The Mercy Seat – Numbers 7:89

“And when Moses went into the tent of meeting to speak with the LORD, he heard the voice speaking to him from above the mercy seat that was on the ark of the testimony, from between the two cherubim; and it spoke to him.” Numbers 7:89

The ark containing the testimony of God, His covenant with the Israelites, included a mercy seat. It was from above this mercy seat that Moses would hear the voice of God. What a marvelous Lord, that He has a mercy seat. Inside the ark are the commandments, the law, and His mercy covers them. Not as a sign that this Holy God ignores evil and rebellion, but to give hope to all who choose to again follow Him.

The law is not the end. The law does not dictate our righteousness. We have Christ, “The LORD is our righteousness” (Jeremiah 23:6). Through Him, we can know the mercies of God which are new every morning. We can come to the mercy seat, we can approach the throne of grace, trusting that we will not be cast out or condemned, because the sacrifice of Jesus is enough for us. Believing in Him, we are covered in grace.

When we are haunted by our sin, it can be a very heavy weight on our heart. Like David, we cry, “For I know my transgressions, and my sin is ever before me” (Psalm 51:3). But we have this confidence: “There is therefore now no condemnation for those who are in Christ Jesus” (Romans 8:1).

It can be difficult at times to truly believe this. Fear tells us that mercy has reached its limit. But perhaps here David’s story can give us hope. He prays, “Deliver me from bloodguiltiness, O God, O God of my salvation, and my tongue will sing aloud of your righteousness” (Psalm 51:14). David was an adulterer. And when the girl got pregnant, he sent her husband to the front lines in battle so that he would be killed and David’s initial sin wouldn’t be found out. Blood was on his hands. Yet when faced with the evil he had committed, David’s heart is broken and he runs to His God. He asks for that which he doesn’t deserve–deliverance from bloodguiltiness. He cries to the God of his salvation, trusting that God will see his brokenness and contrition and will be faithful.

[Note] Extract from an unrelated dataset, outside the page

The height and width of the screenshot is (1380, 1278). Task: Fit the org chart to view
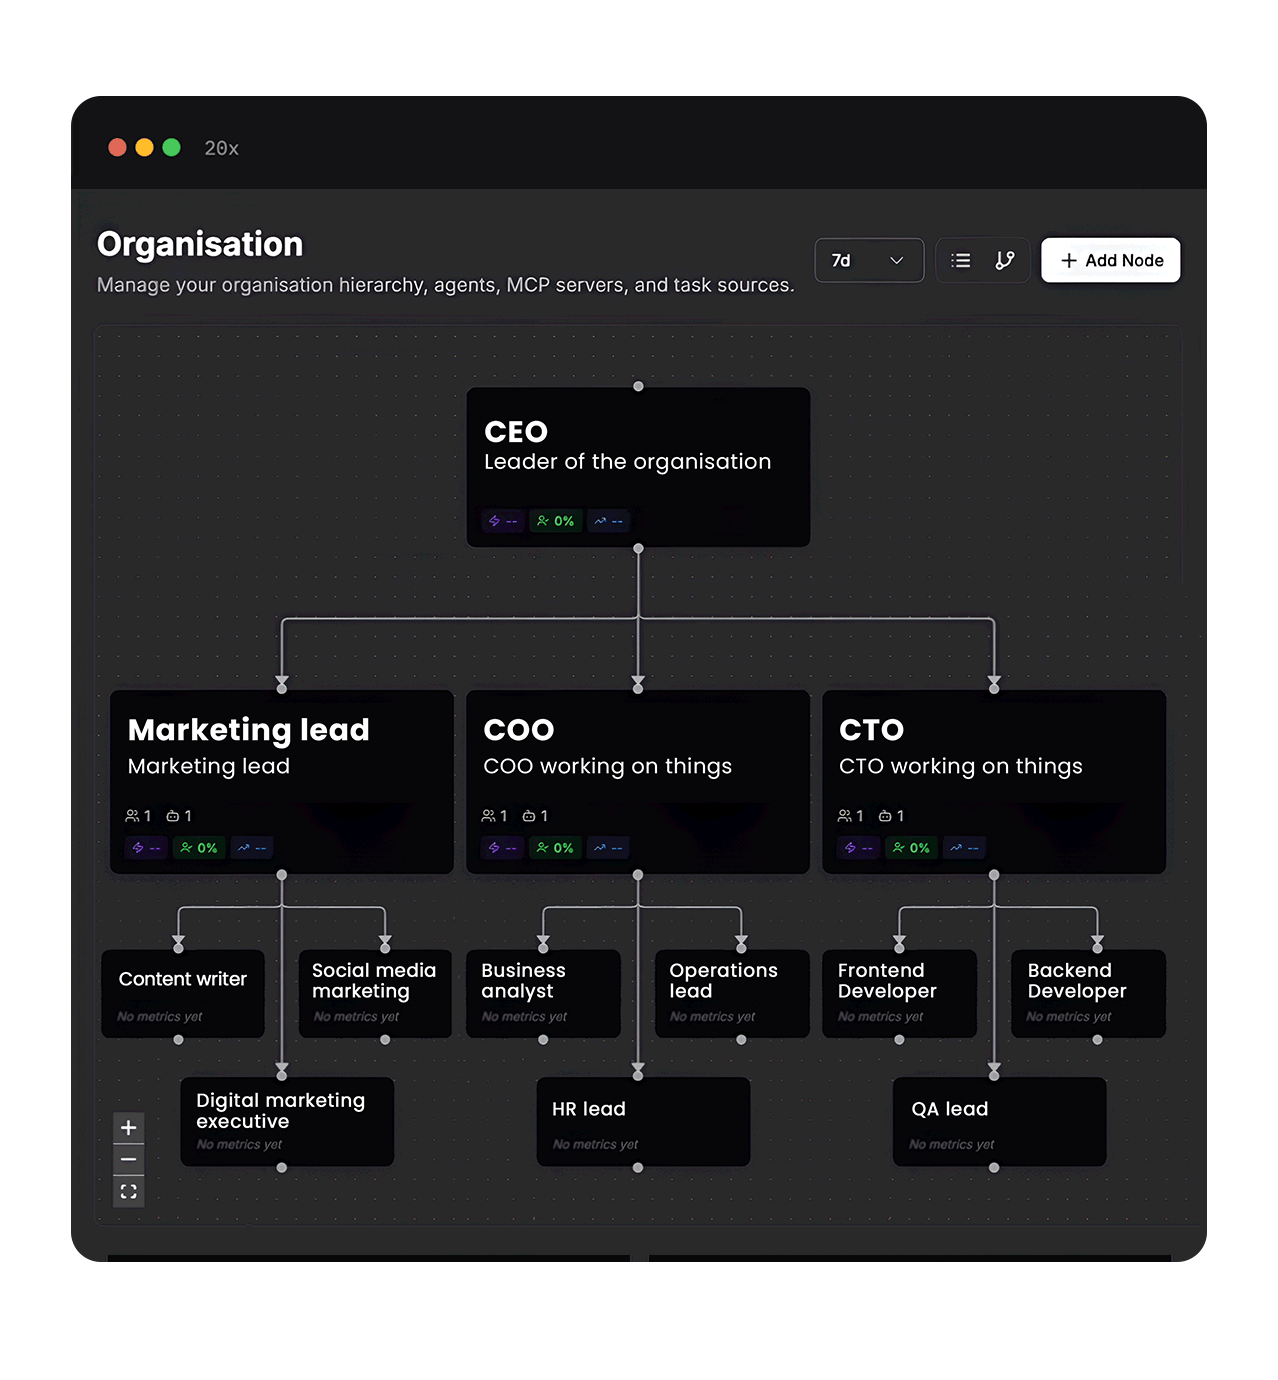[129, 1192]
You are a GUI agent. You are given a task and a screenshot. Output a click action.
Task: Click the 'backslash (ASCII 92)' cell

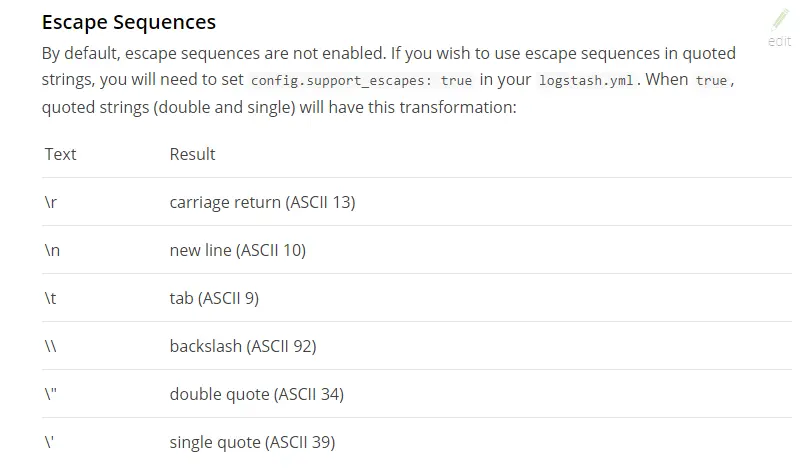(x=243, y=347)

God was faithful. His mercy poured out on this sinner. This man is still known as one after God’s own heart, a declaration made by God Himself. The Messiah–the one through whom we can all know salvation and mercy–came from David’s line. God delivered him from bloodguiltiness. Those sins did not define him. Let us look to this as evidence of our hope that God will forgive. He did not abandon David. He will never abandon you.